WRITTEN TASKS
1. Can you condense the paragraph in the benchmark report that begins "The churn run is the important one" into a short bulleted list that keeps its main facts?
2. Could you continue the benchmark report, starting right after its third finding?

Phase 0: ~1 to 2 days (harness + runs + report). Phase 1 + C: ~2 to 3 days. Phase 2: ~1 day if triggered. Phase 3: depends on provisioning a representative environment.

Phase 0 results: Postgres head-row (A0 + A2)

Harness: /tmp/snapshot-poc/phase0.mjs driving Postgres 16 (container) via pg, 8 workers, sharded active set (A0) / single-row contention (A2).

Validity caveat (per the plan's ground rules): this is a local container. The shape results (HOT-update ratio, bloat trend, size-tracks-active, CAS correctness) are valid here. The throughput numbers are not: ~900 updates/sec is fsync-bound on the container disk because every statement auto-commits (one WAL flush each), and p50 ~7 ms per update is that fsync, not CPU. Absolute throughput is a Phase 3 question on production-representative hardware.

A2: CAS correctness (no lock at all)

16 writers racing a single run for 5,000 transitions:

metric result
final seq 5,000 (= target)
distinct winners 5,000
duplicate seqs 0 (no forked transition)
gaps in 1..5000 0 (no lost transition)
conflicts / retries 42,363
verdict PASS, the head-row CAS serialises transitions with no lock

The high conflict count is an artifact of all 16 writers hammering one run (worst case). Real transitions spread across runs, so conflicts are rare. The point stands: the compare-and-swap alone is sufficient for correctness, which is why it's a real backstop when the redlock expires.

A0: simplest schema (single table, delete-on-terminal, no partitioning)

scenario HOT ratio heap (start → end) index (start → end) dead% range autovacuums size/row
100k active, ff90, 60s 96.85% 9.5 → 9.7 MB (flat) 3.9 MB (flat) 0.5-1.6% 1 ~136 B
1M active, ff90, 60s 90.97% 94.2 → 94.7 MB (flat) 39.0 MB (flat) 0.4% 0 ~134 B
10k active, ff90, churn 120s 99.46% 1.0 → 1.4 MB (flat) 0.4 → 0.9 MB 2-8% sawtooth 10 ~140 B
100k active, ff70, 60s 98.32% 12.4 MB (flat) 3.9 MB (flat) 0.4-1.5% 1 ~164 B

The churn run is the important one: 83k updates + 14.8k deletes + 14.8k inserts over 120s, and the heap never grew past 1.4 MB (10k active rows). Autovacuum reclaimed deleted-row space every ~10s (the dead% sawtooth) and the space was reused. That is delete-on-terminal keeping the table bounded by the active set, empirically.

Findings

  1. Heap is bounded by active runs, not history. Flat under sustained churn at 10k, and flat (no growth) under pure update churn at 100k and 1M. Size is ~135-165 bytes/active-row including the PK index.
  2. HOT-update ratio is high and tunable: 91-97% out of the box, 98-99% with a lower fillfactor (more page headroom) and/or more frequent autovacuum. The mutated columns aren't indexed, so updates are HOT-eligible by design; the misses are just pages running out of free space before autovacuum catches up.
  3. Autovacuum keeps up on the churn workload (10 runs in 120s with autovacuum_naptime=10s), holding dead tuples in a bounded 2-8% band.

DATASET EXCERPT
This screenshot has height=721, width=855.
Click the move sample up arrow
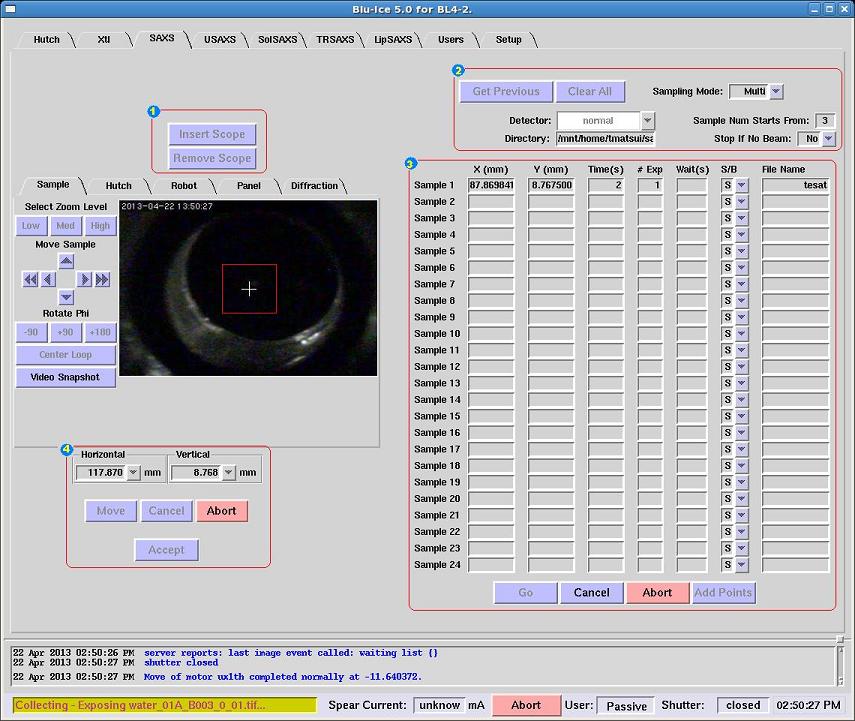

ANSWER SET
1.
- The churn run matters most: 83k updates, 14.8k deletes and 14.8k inserts over 120s.
- With 10k active rows, the heap never grew past 1.4 MB.
- Autovacuum reclaimed deleted-row space about every 10s (the dead% sawtooth), and that space was reused.
- This shows empirically that delete-on-terminal keeps the table bounded by the active set.

2.
  4. One thing to watch: PK-index bloat under churn. The btree crept 0.4 → 0.9 MB over 120s of heavy delete/insert (heap stayed flat). Btree reclaims less eagerly than the heap, so a long-running, high-churn deployment wants either periodic REINDEX CONCURRENTLY or monitoring. This is the main item for a multi-hour Phase 3 run to characterise the steady state.

Decision

The simplest schema holds at these scales, so partitioning (A1) is not needed in the baseline. The "avoid complexity" gate fires in favour of: one unpartitioned run_head table, delete-on-terminal, plain autovacuum. Partitioning stays a documented contingency for if a multi-hour run or much higher churn shows autovacuum or index bloat losing the race; it is not part of the v1 design.

What still needs Phase 3 (representative hardware)

  • Absolute throughput and latency (this run is fsync-bound and not representative).
  • Multi-hour steady state, specifically the PK-index bloat trend and whether periodic reindex is required.
  • 10M+ active rows, to confirm the size/throughput story holds at the top of the range.

Reproduce

docker run -d --name snap-poc-pg -e POSTGRES_PASSWORD=poc -e POSTGRES_DB=poc -p 55432:5432 \
  postgres:16 -c autovacuum_naptime=10s -c log_autovacuum_min_duration=0
export NODE_PATH=<repo>/node_modules/.pnpm/pg@8.16.3/node_modules
MODE=a2 CONCURRENCY=16 T_TARGET=5000 node /tmp/snapshot-poc/phase0.mjs
MODE=a0 ACTIVE=10000 TMIN=3 TMAX=6 DURATION_S=120 node /tmp/snapshot-poc/phase0.mjs

Phase 1 + Workstream C results: object storage

Harness: /tmp/snapshot-poc/phase1.mjs (AWS S3 SDK v3, works against MinIO / SeaweedFS / real S3). Local containers: MinIO on :9900, SeaweedFS S3 on :8333. Defaults: 4 KB objects, concurrency 32, 1,000-state run for cold reads, 20:1 batch factor.

Validity caveat: single-box containers. Correctness and the batching/read shape are valid here. Absolute PUT/GET latency and throughput are not, and were visibly noisy (MinIO PUT/s read 750, 590, then 167 across runs; SeaweedFS 622, 542, 388). The MinIO-vs-SeaweedFS ordering flipped between runs, so it is not decisive here; that comparison needs a controlled, repeated run on representative hardware (real S3 via the AWS credits).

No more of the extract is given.